The last stray for JHB is that I ask defendant as we look at my timeline of money chart – how much all of those real estate parcels were worth.  She doesn’t know.   I say: don’t you get assessors notices.  She says: I don’t read them.  I say:  you have no idea if this is a million dollars worth of property in 2012.  JHB objects and the judge makes me pull out the word million.  So I say again: you are saying that you have no idea of the value of all this property.  She says: no.  And I say:  Really.   

Now it is just one word.  But it is a hybrid question and comment.  And I do say it with an inflection of probable disbelief.  I admit it.  But so what.  How bad is it to say: Really.  When someone says something that is pretty unbelievable.   

JHB shouts out.  And yes I mean shouts out.  Objection.  Your Honor.  Counsel is being Unprofessional! 

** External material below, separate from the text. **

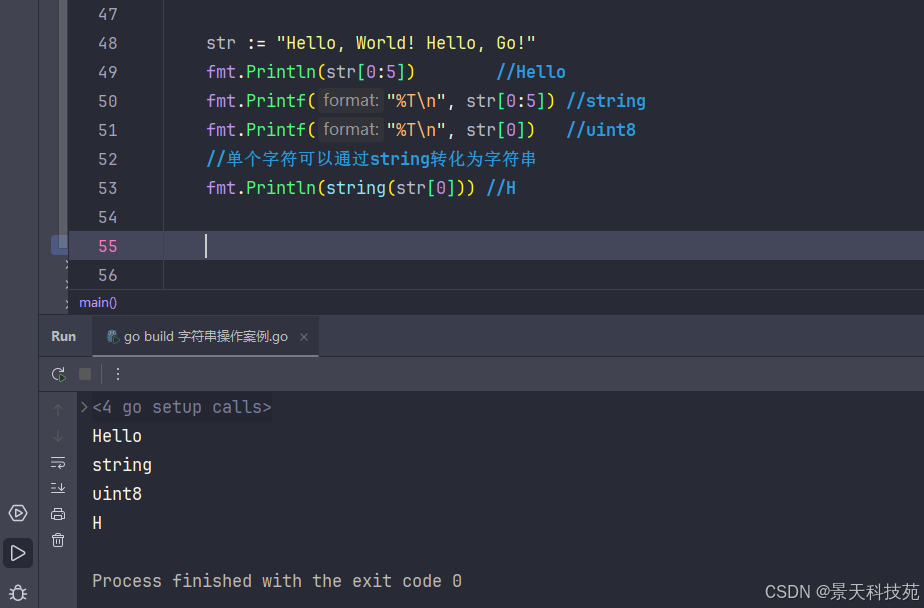Close the 'go build 字符串操作案例.go' tab
924x608 pixels.
pyautogui.click(x=304, y=337)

I don’t sit there wondering– did he just call me unprofessional in front of the jury.  I react immediately with my fist closed and say:  Your honor I will not have him call me unprofessional in front of the jury – he is being unprofessional.  It is no secret that counsel do not like each other.  But we should at least be able to act civilized. 

Something along those lines. 

JHB is still ranting when Judge K dismisses the jury for about the 10th time.  They are used to all of our squabbling by now and file out. 

JHB pretty much shouts – if she was in federal court she would be thrown in jail for saying that and then telling the jury we don’t like each other.  If Coughenour was here she would be in jail. 

And I say – well the last time I tried a case in front of Judge Coughenour he called me up to tell me what an excellent job I was doing. Oh he is spitting with fury.  Complaining that I keep interrupting him.  Which I admit I do because otherwise I would never be able to get a word in.  He is a trial floor hog.  Wants to be the king and I keep pushing him off his fake throne.

 Judge Knodel says – lifting his shoulders:  what do you want me to do.  As chaos reigns.

 We get ourselves under control.  The jury returns.  And we fight our way through the end of the day.

 Photo: Furhad waiting with me to get back in the courtroom during a break.